8 Kasım 2011 Salı

İş

                      İş aramaya başladığımdan beri zamanımın çoğunu görüşmede hangi soruya nasıl cevap veririm diye düşünerek geçiriyorum. Görüşmede stres yapıp saçmalayacağımı bildiğim halde. :) Artık hayallere dalıp rockstar, aktör, futbolcu… gibi meslekleri düşünmemde pek doğru olmuyor sanırım (yaşımdan dolayı). 
            Süper kahraman olmayı düşünürken bile ek olarak ne iş yapacağımızı düşündüğümüz bu dünyada herhangi bir işe başlayabilmek ne kadar zor bir şeymiş.
         
    
     Biri bu konuda bana el uzatsa…  Benim en taze yeğenim…

4 Ekim 2011 Salı

ARDAHAN - KARS....

          Yine yeni bir iş beni Ardahan-Kars gibi gitmek istediğim şehirlere götürüverdi... Kars hava alanında indik ve ilk defa Kars'ı karsız gördüm, karlı hali daha güzeldi. Hemen Ardahan'a doğru yola koyulduk. Etrafı izleyerek gittiğim bu yolun bir saat sürdüğünü otobüsten inince anladım. Bu sene tatil yapamamanın verdiği yorgunlukla bu yol o kadar tatlı geldi ki...

          Sanki tatile gidiyormuşum gibi düşüncelere daldım, atasım geldi çayıra, çimene kendimi. :) Gözünüzün alabildiğine arazi ortadan bir yol geçiyor; inekler, kazlar, biraz insan, birkaç ev... serpiştirilmiş aralara.

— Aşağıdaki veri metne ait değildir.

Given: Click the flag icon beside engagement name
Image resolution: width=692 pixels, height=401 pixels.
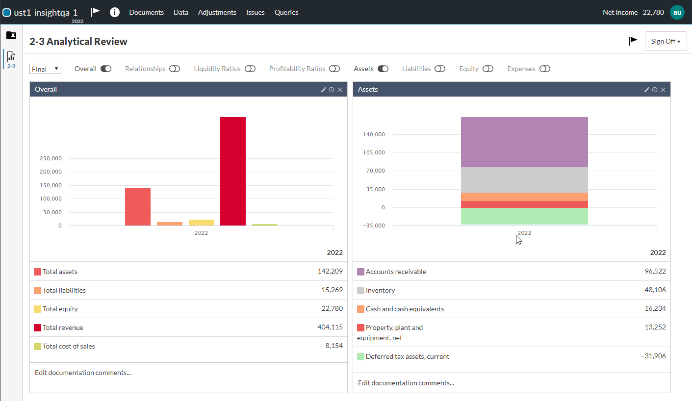Looking at the screenshot, I should (x=96, y=12).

           Ardahan'da üniversite varmış, 2008 yılında kurulan bu üniversitenin 2400'ü aşkın bir öğrencisi varmış. "Her ilde bir üniversite olmalı mı ?" sorusunu sorasım geldi aniden. Üniversiteye bir itirazım yok, orada ki arkadaşlarımızın okumasına da itirazım yok, ama o şartlarda okumasına itirazım olabilir... Daha iyi konumu olan bir yerde, daha iyi bir üniversitede okumaları, üniversitenin sadece eğitim ile kısıtlı olmadığını bilmelerini isterim. Ama şartlar oluşmuş yada bu şartları biz seçmişiz ( yada sen %50 şansımız var ;) ) "Aza tamah etmeyen çoğu bulamaz" derler ama bu az olan şeyh bizim geleceğimizin kalitesi olunca da dokunuyor be... Ardahan'a ilk gidişim idi. Soğukluğuna tutuldum, bir mangal havası var ki ortamda anlatmam. Gece güzel bir tur attım kendine özgü şehirde...

                  Dönüşte bir şelale gösterdiler bir rakı sofrası kurasım geldi ki anlatamam. :)

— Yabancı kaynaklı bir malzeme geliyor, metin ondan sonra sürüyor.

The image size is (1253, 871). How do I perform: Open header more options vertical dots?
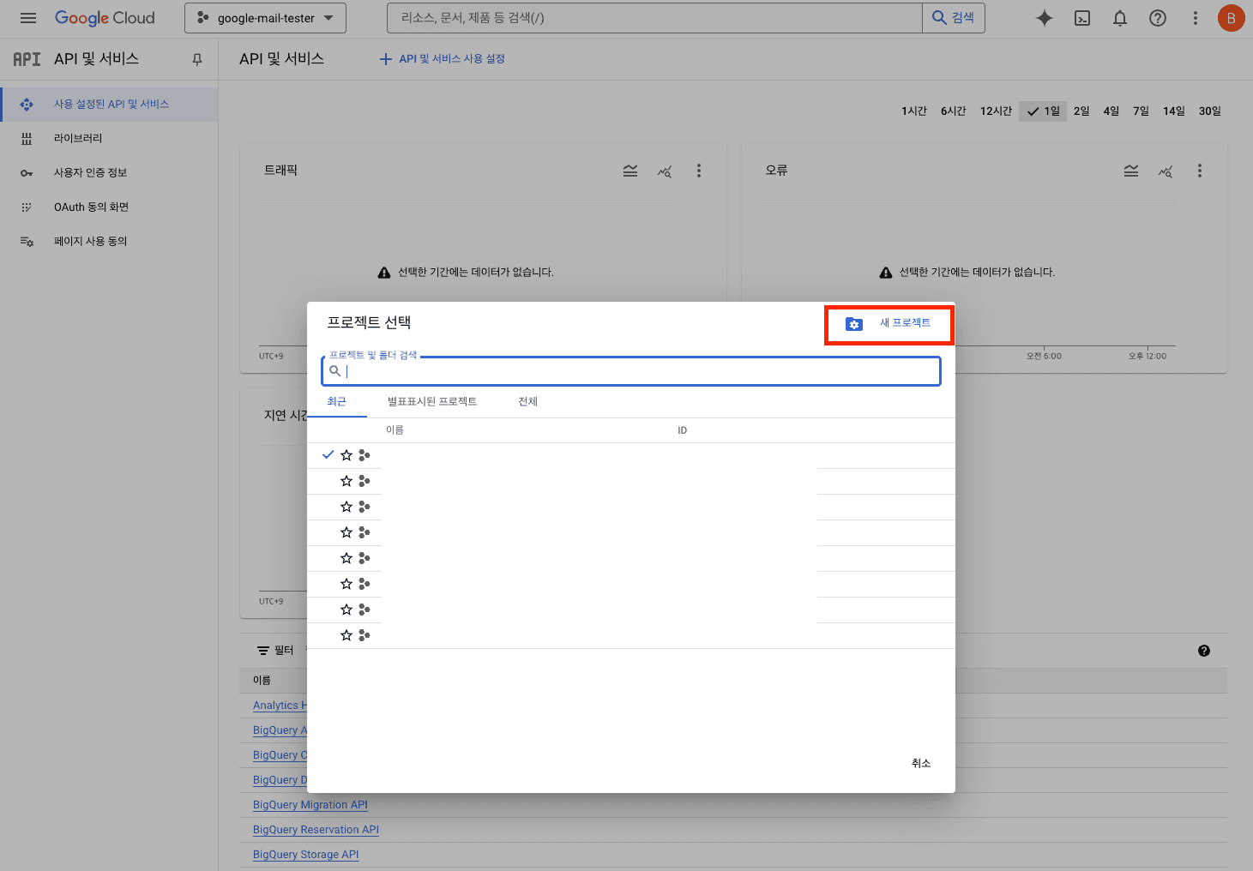coord(1195,18)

          Dönüşte yol üzerinde bir köyde durduk fotoğraf çekelim sosyal olalım dedik, 1-2 amca ile tanıştım, 8 çocuğunun olduğunu hepsinin İstanbul'da bir işe sahibi olduğunu söyledi. Aynı zamanda 1200 tane büyük baş hayvana baktığını ve hayatının özetini 10 dakikaya sıkıştırdı anlattı. Diğer bir amcanın oğlu ise geçen sene İTÜ işletme mühendisliğini kazandığı söyleyince bizim ekibin hepsi şaşkına döndü... O arkadaşa buradan saygılarımı sunuyorum.
          Kars da önceden de gittiğimiz kaz evine bir uğradık, geçen sene yediğim evelik çorbasını istedim "bu gün yok" dediler. ( ağlayarak restorandan çıktım. :) ) Erişte çorbası, sarma, kaz, turşu... yedim. Kalitesi ve lezzeti hakkında söylenecek çok bir şey yok... Oranın sahibi olan teyze aynı zaman da, dernek başkalığı yaptığını ve bu dernek ile Kars kazını yurt dışına tanıttığını ve bunlar hakkında seminer verdiğini.... anlatıda anlattı. (Süper Teyze)

19 Ağustos 2011 Cuma

ALA-ÇATI

Yer: Çeşme, Alaçatı

Son 5-6 senedir Alaçatı diye tutturdu millet, oraya gidiyor. Bende bi gideyim dedim. (iş icabı yolum düştü :) Güzel bir 1,5 gün geçirdim ve maksimum 1,5 gün daha kalabilirdim.
Alaçatı'da denize girmek, görüldüğü ve duyulduğu kadar hoş değildi. Rüzgar sörfü yapanlardan dolayı alıp başını gidemediğin bir deniz vardı. Zaten hiçte derinleşmeyen bir denizdi,(rüzgar sörfü için cezbedici bir durum, sörften düşen hemen binebiliyor sörfüne.) denizin dibine basmayı denediğinizde balçık kıvamındaydı kum ve bir şey karışımı idi ama bir şey'in adını henüz koymadım... var bi kaç şeyh daha ama onları da anlatırsam baya arıza bir çocuk gibi görünürüm. :)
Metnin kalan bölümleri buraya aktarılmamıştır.